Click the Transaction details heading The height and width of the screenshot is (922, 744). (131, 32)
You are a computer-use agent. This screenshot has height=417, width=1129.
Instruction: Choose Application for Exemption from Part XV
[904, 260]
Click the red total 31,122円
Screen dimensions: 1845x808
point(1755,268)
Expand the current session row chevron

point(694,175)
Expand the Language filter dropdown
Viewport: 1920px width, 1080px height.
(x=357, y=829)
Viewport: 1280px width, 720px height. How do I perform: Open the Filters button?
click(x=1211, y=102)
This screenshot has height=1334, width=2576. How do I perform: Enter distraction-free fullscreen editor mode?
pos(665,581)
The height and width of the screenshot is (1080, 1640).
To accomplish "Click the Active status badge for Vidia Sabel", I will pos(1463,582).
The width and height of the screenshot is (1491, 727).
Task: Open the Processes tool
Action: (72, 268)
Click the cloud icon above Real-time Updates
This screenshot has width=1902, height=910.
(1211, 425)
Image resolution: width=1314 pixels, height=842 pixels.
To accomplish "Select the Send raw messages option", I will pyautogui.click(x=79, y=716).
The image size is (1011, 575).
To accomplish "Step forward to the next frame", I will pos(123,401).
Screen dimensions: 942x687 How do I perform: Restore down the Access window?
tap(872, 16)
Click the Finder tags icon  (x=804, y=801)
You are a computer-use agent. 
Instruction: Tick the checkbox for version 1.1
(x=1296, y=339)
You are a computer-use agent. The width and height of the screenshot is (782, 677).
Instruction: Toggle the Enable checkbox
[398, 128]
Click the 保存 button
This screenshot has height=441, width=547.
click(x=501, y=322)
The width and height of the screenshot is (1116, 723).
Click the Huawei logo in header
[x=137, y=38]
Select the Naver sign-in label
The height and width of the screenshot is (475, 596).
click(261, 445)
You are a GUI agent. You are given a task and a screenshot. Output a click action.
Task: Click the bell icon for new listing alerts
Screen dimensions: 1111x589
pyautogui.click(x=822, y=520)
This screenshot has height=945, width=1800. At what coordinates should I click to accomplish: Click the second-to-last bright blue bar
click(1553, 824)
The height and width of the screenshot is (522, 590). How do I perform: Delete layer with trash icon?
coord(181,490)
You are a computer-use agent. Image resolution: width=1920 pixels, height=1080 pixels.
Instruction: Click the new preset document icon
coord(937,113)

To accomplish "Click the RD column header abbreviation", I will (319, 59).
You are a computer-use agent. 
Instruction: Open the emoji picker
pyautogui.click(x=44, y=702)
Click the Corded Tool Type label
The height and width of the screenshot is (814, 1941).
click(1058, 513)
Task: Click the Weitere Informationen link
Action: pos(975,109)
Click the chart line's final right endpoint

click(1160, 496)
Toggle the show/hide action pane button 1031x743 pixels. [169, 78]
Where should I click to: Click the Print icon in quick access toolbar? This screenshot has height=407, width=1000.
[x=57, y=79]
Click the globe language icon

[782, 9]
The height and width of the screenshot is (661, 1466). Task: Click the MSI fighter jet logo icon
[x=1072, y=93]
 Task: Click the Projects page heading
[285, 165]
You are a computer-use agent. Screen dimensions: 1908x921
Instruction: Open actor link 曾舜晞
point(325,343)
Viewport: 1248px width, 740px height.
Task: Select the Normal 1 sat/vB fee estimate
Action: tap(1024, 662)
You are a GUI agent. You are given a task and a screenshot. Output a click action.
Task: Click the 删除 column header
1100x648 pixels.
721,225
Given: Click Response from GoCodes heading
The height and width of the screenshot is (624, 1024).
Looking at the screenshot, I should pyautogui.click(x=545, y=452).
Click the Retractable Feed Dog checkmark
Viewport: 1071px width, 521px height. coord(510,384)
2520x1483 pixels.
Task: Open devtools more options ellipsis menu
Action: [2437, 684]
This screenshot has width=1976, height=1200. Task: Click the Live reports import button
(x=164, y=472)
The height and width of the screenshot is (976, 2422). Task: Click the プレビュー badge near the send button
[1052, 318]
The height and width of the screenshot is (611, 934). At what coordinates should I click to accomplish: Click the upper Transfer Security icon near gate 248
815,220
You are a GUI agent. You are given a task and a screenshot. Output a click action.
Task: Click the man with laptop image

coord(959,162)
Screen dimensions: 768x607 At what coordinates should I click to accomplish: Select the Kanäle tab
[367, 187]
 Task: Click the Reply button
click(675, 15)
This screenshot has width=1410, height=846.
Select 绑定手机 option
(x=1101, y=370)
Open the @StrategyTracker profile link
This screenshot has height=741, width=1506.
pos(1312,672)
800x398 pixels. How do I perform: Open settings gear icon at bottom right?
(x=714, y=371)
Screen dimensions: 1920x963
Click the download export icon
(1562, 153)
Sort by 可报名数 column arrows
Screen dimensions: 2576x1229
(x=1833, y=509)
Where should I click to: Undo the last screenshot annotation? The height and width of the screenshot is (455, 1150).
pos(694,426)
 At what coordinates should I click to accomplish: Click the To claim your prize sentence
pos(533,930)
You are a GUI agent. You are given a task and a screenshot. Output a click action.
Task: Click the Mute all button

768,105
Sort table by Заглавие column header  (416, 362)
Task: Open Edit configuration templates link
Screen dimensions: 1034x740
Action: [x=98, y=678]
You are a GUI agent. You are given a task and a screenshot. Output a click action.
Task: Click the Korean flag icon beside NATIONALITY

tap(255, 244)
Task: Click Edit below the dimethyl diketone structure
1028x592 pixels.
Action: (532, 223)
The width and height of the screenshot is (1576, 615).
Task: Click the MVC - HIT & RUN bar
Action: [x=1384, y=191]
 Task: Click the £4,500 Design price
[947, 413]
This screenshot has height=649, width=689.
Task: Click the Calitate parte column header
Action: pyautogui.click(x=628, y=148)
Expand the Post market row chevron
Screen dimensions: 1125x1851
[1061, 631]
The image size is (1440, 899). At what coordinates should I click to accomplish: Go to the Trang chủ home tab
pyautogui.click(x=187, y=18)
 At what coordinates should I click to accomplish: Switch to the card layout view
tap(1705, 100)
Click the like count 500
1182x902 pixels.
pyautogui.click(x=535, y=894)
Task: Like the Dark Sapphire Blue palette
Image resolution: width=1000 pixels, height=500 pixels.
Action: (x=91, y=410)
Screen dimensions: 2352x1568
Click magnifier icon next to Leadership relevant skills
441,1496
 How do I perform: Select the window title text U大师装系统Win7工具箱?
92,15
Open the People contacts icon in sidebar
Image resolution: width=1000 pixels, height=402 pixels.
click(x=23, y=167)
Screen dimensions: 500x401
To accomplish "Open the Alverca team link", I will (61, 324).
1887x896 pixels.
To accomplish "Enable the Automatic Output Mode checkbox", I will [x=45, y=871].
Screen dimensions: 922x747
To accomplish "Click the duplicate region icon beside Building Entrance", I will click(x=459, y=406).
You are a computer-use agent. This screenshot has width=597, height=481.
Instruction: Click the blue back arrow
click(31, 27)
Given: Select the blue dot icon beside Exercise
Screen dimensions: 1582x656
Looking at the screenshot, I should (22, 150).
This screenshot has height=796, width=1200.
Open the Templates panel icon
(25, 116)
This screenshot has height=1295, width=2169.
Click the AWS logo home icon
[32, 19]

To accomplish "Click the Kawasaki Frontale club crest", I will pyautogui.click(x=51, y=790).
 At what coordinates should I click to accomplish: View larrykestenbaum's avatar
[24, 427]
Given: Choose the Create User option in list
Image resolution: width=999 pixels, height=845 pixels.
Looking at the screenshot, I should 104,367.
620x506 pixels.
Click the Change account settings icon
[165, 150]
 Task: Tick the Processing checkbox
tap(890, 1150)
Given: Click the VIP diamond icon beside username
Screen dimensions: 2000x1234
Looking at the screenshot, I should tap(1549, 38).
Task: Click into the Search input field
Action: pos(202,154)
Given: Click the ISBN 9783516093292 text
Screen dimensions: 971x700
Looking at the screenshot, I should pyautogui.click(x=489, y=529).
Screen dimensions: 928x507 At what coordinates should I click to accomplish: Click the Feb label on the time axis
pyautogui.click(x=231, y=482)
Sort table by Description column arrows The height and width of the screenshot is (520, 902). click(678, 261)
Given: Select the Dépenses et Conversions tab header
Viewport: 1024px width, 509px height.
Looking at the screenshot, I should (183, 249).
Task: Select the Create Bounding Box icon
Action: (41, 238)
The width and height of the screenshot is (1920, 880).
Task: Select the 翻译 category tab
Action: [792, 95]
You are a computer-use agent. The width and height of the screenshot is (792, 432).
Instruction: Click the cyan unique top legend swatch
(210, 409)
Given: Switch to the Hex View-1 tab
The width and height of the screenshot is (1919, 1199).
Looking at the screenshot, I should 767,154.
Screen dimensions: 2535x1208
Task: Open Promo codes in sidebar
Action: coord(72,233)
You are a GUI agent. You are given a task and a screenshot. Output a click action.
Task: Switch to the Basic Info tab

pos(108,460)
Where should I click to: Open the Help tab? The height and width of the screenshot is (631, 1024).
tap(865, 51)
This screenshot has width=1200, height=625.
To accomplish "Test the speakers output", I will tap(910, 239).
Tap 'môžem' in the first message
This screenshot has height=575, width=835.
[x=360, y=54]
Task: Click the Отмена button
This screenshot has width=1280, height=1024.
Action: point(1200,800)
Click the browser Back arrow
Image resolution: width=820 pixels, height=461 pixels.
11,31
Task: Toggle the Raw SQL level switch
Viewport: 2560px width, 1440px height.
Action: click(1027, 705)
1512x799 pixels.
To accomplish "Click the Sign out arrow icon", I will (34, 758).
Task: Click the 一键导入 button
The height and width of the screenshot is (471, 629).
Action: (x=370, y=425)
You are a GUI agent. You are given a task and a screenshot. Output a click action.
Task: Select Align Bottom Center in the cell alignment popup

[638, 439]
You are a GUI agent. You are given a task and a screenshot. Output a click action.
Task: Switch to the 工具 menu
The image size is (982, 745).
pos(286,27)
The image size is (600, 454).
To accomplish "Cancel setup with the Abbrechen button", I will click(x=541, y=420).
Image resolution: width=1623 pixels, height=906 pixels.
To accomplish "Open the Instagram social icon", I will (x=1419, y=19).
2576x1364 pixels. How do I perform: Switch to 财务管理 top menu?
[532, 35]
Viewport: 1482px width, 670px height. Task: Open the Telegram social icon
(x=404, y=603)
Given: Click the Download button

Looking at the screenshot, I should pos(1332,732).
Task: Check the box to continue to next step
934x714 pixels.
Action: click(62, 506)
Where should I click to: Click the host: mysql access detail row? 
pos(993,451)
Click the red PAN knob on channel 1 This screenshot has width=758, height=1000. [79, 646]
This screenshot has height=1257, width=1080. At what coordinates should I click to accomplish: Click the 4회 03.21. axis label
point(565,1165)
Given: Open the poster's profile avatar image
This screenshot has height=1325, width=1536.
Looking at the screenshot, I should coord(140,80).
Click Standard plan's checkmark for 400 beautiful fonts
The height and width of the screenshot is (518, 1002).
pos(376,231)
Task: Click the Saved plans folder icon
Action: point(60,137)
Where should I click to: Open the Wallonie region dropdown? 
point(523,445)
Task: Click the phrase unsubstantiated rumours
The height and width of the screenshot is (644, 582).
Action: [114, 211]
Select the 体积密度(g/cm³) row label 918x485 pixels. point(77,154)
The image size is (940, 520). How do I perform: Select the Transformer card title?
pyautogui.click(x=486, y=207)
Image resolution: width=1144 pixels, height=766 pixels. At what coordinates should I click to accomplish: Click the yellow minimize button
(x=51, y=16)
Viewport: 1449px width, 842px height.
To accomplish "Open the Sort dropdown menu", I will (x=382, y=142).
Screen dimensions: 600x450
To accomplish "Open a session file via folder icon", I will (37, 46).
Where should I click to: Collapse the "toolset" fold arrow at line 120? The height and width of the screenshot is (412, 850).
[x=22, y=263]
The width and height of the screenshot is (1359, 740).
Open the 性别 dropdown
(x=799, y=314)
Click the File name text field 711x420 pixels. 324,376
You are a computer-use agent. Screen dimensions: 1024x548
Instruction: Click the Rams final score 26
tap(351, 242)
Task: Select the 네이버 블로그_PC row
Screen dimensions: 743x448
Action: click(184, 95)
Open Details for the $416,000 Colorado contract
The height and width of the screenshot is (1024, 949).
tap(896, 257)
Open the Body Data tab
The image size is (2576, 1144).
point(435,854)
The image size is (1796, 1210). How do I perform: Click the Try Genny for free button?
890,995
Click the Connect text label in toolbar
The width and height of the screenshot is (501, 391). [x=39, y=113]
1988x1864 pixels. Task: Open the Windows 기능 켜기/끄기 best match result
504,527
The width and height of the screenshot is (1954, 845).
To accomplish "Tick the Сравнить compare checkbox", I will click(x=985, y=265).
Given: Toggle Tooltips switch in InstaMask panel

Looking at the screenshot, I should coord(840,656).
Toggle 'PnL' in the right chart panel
----
WHAT THIS TASK INVOLVES — Reproduce the rows from the first one through the line containing "point(694,175)", inclusive, replacing "chevron" with "arrow" and leaving everything else as it stands.

EXERCISE SOLUTION —
Click the Transaction details heading The height and width of the screenshot is (922, 744). (131, 32)
You are a computer-use agent. This screenshot has height=417, width=1129.
Instruction: Choose Application for Exemption from Part XV
[904, 260]
Click the red total 31,122円
Screen dimensions: 1845x808
point(1755,268)
Expand the current session row arrow

point(694,175)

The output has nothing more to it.